El precio incierto de una paz sin reglas

La paz es un anhelo legítimo, necesario y urgente. Nadie en su sano juicio podría oponerse a la búsqueda de una solución definitiva al conflicto armado, ni mucho menos a cerrar el ciclo de violencias que aún atormenta nuestras regiones. Pero cuando esa búsqueda se abandona a la improvisación, a la ambigüedad o a los gestos simbólicos desprovistos de rigor institucional, el mensaje que se envía a la sociedad no es el de la reconciliación, sino el de la confusión, el descrédito y el debilitamiento del Estado de derecho.

Recientemente vimos al presidente de la República justificar la presencia de delincuentes (ese es el término legal)  condenados en una tarima pública, afirmando que no se trata de criminales, sino de personas en rehabilitación. Más allá de lo polémico de la frase, lo preocupante es el fondo: se trata de una narrativa en la que los fines parecen justificar cualquier medio, y en la que el poder del Estado se relativiza en nombre de una idea abstracta de paz.
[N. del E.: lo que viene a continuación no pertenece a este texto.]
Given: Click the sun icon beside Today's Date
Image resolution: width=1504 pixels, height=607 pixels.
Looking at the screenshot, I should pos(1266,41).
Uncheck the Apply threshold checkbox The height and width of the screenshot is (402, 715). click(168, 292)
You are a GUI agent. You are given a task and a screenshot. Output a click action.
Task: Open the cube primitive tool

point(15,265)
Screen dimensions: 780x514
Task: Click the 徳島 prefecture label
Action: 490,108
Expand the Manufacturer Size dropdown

Algo similar ocurre en la Sierra Nevada de Santa Marta, donde el grupo armado autodenominado Autodefensas Conquistadoras de la Sierra Nevada (ACSN) espera, entre actos públicos y comunicados, que el Gobierno Nacional inicie formalmente un proceso de “diálogos sociojurídicos”. Un término ambiguo, sin sustento legal ni marco claro. Mientras tanto, ese grupo continúa ejerciendo control territorial y regulando comunidades. ¿Se trata de un proceso de sometimiento a la justicia? ¿De una negociación política? Nadie lo sabe con certeza. Y esa incertidumbre es, en sí misma, un riesgo.

Las formas sí importan. No como un simple formalismo, sino como el canal legítimo que permite transformar el poder en autoridad. El Estado de Derecho, la democracia, la justicia y la legalidad no pueden ser sacrificadas en el altar del pragmatismo político. Porque si la búsqueda de la paz no se enmarca en procedimientos claros, con verificación institucional, respeto por las víctimas y garantías de verdad y no repetición, lo que se construye no es una paz duradera, sino una falsa tregua con estructuras criminales que solo cambian de nombre, pero no de propósito.

Colombia no necesita gestos simbólicos vacíos ni negociaciones oscuras. Necesita una política de sometimiento seria, que distinga claramente entre los actores armados con vocación política y las estructuras delincuenciales que lucran del miedo y la ilegalidad. Necesita un Estado que recupere el control del territorio no solo con presencia militar, sino con desarrollo sostenible, inversión social, justicia cercana y liderazgo ético.

La paz no puede seguir siendo un relato para justificar atajos institucionales y conveniencias politiqueras. Porque cuando se pierde el norte de la legalidad, también se diluye la esperanza de una paz verdadera. Y cuando eso ocurre, los únicos que ganan son los que siempre han vivido del caos.

Es preciso entender que los falsos discursos, la vieja demagogia, dilatan las verdaderas soluciones bajo la diatriba que polariza, descalifica al que no piense igual y confronta ante una narrativa que no conduce a la verdad que el país realmente necesita.